Три города прошли через мою жизнь.
Первый из них — Ленинград.
Без труда и усилий далась Ленинграду осанка столицы. Вода и камень определили его горизонтальную, помпезную стилистику. Благородство здесь так же обычно, как нездоровый цвет лица, долги и вечная самоирония.
Ленинград обладает мучительным комплексом духовного центра, несколько уязвленного в своих административных правах. Сочетание неполноценности и превосходства делает его весьма язвительным господином.
Такие города имеются в любой приличной стране. (В Италии — Милан. В Соединенных Штатах — Бостон.)
Ленинград называют столицей русской провинции. Я думаю, это наименее советский город России…

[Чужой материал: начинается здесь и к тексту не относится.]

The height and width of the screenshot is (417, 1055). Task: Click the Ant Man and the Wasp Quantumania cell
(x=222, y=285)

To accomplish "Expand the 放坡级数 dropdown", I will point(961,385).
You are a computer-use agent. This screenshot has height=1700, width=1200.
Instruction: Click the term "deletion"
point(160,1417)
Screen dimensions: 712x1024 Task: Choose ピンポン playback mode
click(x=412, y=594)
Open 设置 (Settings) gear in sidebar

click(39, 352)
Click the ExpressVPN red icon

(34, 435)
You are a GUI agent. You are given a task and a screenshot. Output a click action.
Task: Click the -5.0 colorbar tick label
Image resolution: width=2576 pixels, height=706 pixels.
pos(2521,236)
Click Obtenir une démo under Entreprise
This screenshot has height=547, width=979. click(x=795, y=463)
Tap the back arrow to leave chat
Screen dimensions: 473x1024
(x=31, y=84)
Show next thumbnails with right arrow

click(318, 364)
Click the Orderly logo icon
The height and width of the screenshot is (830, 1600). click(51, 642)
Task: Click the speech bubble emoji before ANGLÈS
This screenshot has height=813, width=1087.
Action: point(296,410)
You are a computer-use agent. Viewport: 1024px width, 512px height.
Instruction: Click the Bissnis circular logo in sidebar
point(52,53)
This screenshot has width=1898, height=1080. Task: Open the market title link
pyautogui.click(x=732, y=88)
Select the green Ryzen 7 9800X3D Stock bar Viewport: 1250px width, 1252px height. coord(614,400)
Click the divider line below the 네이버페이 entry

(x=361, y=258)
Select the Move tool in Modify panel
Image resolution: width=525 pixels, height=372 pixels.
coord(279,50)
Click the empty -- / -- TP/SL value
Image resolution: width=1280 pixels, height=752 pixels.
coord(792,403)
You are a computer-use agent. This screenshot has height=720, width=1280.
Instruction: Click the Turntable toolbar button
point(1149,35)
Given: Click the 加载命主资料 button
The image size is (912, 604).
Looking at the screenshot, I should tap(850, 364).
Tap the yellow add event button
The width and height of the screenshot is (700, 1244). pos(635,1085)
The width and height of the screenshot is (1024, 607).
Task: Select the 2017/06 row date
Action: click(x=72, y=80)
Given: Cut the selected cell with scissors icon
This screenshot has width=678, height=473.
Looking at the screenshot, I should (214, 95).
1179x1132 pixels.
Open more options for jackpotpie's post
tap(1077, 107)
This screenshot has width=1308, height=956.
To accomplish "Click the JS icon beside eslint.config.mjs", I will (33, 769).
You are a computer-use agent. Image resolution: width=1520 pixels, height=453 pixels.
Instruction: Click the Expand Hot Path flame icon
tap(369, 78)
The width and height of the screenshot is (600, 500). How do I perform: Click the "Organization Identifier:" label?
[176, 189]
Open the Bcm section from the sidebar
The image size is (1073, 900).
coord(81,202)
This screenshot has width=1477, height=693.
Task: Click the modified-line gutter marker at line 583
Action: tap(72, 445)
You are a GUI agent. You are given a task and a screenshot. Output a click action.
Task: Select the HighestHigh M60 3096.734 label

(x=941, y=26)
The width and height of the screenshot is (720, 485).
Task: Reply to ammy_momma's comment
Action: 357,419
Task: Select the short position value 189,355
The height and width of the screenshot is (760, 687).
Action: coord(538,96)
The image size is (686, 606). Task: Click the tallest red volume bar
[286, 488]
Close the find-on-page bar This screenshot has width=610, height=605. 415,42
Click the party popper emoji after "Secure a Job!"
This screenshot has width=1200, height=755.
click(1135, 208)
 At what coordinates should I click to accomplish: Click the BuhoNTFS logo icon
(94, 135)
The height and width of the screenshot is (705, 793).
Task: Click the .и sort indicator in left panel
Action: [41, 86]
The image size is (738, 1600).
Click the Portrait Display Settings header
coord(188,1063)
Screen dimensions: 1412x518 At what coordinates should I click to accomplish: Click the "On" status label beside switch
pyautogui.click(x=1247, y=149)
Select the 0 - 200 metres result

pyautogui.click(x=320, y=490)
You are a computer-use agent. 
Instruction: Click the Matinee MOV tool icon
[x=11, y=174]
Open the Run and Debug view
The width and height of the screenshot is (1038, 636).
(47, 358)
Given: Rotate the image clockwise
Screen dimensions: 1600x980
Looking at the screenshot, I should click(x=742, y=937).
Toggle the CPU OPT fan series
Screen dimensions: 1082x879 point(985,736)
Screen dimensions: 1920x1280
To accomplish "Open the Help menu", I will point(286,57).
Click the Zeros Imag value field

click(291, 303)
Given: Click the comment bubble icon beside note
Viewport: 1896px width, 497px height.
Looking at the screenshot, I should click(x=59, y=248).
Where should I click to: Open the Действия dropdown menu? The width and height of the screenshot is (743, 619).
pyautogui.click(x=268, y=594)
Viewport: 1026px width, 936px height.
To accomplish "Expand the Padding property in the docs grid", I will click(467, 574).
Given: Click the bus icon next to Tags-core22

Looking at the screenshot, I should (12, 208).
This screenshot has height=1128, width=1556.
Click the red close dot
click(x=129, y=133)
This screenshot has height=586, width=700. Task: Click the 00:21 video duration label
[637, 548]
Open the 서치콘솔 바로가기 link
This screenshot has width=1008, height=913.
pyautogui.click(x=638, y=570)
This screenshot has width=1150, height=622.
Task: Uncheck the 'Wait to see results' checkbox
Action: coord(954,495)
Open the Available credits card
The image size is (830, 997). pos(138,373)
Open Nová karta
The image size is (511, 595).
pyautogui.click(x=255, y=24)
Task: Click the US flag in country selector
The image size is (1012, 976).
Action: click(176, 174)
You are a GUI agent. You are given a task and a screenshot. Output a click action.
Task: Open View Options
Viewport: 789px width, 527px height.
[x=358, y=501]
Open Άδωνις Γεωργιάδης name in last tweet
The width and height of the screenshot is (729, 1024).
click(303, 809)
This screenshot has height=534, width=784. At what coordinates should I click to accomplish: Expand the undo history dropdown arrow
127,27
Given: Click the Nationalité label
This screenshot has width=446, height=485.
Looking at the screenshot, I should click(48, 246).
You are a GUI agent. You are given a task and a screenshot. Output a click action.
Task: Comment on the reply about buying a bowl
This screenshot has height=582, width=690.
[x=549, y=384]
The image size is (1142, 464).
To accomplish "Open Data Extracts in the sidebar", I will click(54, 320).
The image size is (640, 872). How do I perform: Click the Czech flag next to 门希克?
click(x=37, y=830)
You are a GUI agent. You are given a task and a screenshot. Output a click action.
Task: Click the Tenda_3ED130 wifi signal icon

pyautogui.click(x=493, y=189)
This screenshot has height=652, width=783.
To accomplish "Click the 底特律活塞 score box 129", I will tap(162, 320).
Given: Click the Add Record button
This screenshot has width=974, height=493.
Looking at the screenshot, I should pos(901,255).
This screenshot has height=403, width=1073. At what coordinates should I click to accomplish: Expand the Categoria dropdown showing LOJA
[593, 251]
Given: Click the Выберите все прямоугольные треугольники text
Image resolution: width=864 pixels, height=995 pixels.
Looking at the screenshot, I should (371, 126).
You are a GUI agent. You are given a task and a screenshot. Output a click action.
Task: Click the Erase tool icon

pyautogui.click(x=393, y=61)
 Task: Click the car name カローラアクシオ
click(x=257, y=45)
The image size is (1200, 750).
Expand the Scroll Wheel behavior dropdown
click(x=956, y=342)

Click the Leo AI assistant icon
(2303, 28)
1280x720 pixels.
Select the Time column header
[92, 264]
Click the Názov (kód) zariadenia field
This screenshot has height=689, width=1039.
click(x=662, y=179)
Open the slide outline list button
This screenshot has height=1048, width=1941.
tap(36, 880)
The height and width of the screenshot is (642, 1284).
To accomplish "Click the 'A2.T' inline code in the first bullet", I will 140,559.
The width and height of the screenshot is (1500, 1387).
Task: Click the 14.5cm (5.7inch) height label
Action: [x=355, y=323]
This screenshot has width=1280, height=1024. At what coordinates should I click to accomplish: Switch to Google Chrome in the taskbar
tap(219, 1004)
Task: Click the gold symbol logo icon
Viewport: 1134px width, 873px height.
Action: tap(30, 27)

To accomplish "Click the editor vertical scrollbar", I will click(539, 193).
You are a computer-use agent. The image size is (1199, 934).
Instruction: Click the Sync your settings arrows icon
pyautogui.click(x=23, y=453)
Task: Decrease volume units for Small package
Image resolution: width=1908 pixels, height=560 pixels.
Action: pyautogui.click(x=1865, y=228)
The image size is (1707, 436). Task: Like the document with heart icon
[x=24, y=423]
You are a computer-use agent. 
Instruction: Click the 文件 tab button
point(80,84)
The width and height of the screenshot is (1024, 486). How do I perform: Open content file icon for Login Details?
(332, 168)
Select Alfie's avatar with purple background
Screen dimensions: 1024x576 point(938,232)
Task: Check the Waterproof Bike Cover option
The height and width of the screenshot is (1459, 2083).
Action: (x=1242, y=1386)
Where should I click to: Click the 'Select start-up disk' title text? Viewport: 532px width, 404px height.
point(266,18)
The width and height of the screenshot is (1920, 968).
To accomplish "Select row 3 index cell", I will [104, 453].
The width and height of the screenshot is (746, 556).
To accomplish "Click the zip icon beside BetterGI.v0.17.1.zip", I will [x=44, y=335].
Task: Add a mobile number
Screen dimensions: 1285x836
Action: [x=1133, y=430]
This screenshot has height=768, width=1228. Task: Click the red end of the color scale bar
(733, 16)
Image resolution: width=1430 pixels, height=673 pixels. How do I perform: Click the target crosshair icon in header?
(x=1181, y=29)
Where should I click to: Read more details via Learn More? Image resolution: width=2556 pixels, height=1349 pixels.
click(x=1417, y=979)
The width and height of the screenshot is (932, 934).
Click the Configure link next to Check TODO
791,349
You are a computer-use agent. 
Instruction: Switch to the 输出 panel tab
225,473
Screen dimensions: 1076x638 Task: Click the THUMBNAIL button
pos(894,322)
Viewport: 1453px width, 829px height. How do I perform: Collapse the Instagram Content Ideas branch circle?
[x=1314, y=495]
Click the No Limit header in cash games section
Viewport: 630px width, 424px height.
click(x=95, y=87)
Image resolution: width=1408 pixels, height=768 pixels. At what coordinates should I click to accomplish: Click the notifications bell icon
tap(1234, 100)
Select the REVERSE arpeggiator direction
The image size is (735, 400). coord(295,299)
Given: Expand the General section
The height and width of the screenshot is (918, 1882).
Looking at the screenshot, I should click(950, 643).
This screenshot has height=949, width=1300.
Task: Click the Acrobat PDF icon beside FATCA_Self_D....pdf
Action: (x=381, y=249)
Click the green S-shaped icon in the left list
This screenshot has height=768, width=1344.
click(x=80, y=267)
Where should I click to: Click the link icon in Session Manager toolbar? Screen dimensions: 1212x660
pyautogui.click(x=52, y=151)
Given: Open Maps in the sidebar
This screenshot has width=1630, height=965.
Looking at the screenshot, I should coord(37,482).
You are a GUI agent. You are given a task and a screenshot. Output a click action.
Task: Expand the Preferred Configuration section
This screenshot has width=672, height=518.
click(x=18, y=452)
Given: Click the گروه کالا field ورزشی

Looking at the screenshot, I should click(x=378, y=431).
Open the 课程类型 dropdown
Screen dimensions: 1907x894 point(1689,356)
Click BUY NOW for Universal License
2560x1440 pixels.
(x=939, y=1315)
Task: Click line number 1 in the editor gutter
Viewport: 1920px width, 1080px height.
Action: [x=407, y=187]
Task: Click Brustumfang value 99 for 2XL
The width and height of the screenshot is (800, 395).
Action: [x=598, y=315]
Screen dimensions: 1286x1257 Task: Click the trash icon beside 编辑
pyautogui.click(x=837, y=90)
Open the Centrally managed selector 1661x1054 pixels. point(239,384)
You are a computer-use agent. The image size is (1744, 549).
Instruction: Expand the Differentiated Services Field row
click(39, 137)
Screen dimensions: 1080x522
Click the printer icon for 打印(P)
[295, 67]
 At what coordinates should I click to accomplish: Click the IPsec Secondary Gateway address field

Следующим был Таллин. Многие считают его искусственным, кукольным, бутафорским. Я жил там и знаю, что все это настоящее. Значит, для Таллинна естественно быть немного искусственным.
Жители Таллина — медлительны и неподвижны. Я думаю, это неподвижность противотанковой мины.
Таллин — город вертикальный, интровертный. Разглядываешь высокие башни, а думаешь о себе.
Это наименее советский город Прибалтики. Штрафная пересылка между Востоком и Западом.
Жизнь моя долгие годы катилась с Востока на Запад. И третьим городом этой жизни стал Нью-Йорк…
Нью-Йорк — хамелеон. Широкая улыбка на его физиономии легко сменяется презрительной гримасой. Нью-Йорк расслабляюще добродушен и смертельно опасен. Размашисто щедр и болезненно скуп.
Его архитектура напоминает кучу детских игрушек. Она ужасна настолько, что достигает своеобразной гармонии.
Его эстетика созвучна железнодорожной катастрофе. Она попирает законы эвклидовой геометрии. Издевается над земным притяжением. Освежает в памяти холсты третьестепенных кубистов.
Нью-Йорк реален. Он совершенно не вызывает музейного трепета. Он создан для жизни, труда и развлечений.
Памятники истории здесь отсутствуют. Настоящее, прошлое и будущее тянутся в одной упряжке.
Здесь нет ощущения старожила или чужестранца. Есть ощущение грандиозного корабля, набитого двадцатью миллионами пассажиров. И все равны по чину.
Этот город разнообразен настолько, что понимаешь — здесь есть место и для тебя.
Я думаю, Нью-Йорк — мой последний, решающий, окончательный город.
Отсюда можно эмигрировать только на Луну.
«Новый американец», № 67, 24–30 мая 1981 г.